Negotiators of the warring parties formally sat down again on Monday to negotiate a renewal of the ceasefire that came into force on October 1 last year.
The ELN has called for an entirely new truce to replace the one that has been marred by more than 10 incidents each month.
We are more than willing to extend the ceasefire with the ELN and renegotiate the conditions of a new truce.
President Juan Manuel Santos
Both warring parties have said to be prepared to resume hostilities if no new agreement is reached before midnight.
The United Nations, which is monitoring the ceasefire, has urged to avoid renewed violence, claiming that the truce has resulted in major improvements for civilians in spite the incidents.
Minority groups, victims and farmers organizations have also called on both parties to maintain a ceasefire.

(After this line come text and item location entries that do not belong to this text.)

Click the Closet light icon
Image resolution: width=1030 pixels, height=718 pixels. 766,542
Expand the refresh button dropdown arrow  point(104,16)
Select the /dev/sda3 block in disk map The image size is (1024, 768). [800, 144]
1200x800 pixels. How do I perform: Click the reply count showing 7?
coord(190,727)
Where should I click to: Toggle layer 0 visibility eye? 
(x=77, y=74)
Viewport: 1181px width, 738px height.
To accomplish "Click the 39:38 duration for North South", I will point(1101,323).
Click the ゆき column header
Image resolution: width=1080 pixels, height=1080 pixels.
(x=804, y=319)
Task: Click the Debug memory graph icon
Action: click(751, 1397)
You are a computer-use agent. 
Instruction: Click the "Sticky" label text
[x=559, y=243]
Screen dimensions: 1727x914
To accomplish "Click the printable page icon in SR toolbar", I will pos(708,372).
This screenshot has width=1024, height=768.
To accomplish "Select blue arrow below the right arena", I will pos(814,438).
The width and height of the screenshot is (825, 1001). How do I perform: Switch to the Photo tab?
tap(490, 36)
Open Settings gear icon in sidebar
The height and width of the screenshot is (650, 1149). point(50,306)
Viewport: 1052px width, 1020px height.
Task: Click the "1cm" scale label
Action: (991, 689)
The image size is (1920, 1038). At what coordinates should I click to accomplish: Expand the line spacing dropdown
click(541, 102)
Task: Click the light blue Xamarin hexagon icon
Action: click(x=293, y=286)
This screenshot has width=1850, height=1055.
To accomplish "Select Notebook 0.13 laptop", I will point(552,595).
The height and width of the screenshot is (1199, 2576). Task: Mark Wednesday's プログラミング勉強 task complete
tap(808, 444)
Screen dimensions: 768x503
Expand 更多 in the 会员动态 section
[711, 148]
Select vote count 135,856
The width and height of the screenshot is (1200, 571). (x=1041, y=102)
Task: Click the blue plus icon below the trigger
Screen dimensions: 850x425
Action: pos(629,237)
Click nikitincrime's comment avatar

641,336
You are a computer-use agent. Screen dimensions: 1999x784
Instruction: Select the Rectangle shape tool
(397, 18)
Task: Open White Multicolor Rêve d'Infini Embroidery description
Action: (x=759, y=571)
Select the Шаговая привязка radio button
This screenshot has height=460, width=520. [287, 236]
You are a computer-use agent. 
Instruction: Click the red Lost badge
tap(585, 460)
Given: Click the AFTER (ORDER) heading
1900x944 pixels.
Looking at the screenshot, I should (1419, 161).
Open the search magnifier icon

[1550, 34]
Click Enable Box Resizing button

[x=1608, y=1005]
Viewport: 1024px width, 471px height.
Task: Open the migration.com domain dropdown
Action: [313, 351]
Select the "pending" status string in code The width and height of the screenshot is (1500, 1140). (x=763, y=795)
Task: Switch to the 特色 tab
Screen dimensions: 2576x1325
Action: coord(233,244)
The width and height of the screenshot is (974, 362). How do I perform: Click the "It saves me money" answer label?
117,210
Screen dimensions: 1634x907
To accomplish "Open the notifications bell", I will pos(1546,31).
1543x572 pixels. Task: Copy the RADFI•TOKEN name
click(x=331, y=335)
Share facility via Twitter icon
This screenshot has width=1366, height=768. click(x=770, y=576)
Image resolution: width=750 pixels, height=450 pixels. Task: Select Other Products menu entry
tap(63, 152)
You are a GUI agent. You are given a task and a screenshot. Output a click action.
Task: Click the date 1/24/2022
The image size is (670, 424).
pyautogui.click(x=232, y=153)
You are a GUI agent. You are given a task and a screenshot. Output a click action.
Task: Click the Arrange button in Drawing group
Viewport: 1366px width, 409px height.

ELN chief “Gabino” said in December that the guerrillas will not abandon the peace talks in the event the truce breaks down.
The government on Monday sent in a new negotiation team led by former Vice-President Gustavo Bell after the resignation of businessman and former Agriculture Minister Juan Camilo Restrepo (Conservative Party).
The talks are complicated by a lack of confidence between the parties and upcoming votes to elect a new president and congress.
The ELN has accused the military of colluding with the AGC, a paramilitary group that has been combating the guerrillas in western Colombia.
Both security forces and ELN guerrillas are investigated for massacres that took place during the ceasefire.
The truce is the first of the ELN since the Marxist group appearance in 1964.
The peace talks take place while the FARC — until last year Colombia’s largest guerrilla group — is running in their first elections since the beginning of the conflict.
Also this process has been marred by irregularities and is hardly popular among the country’s population that is polarized after decades of drug-fueled political violence.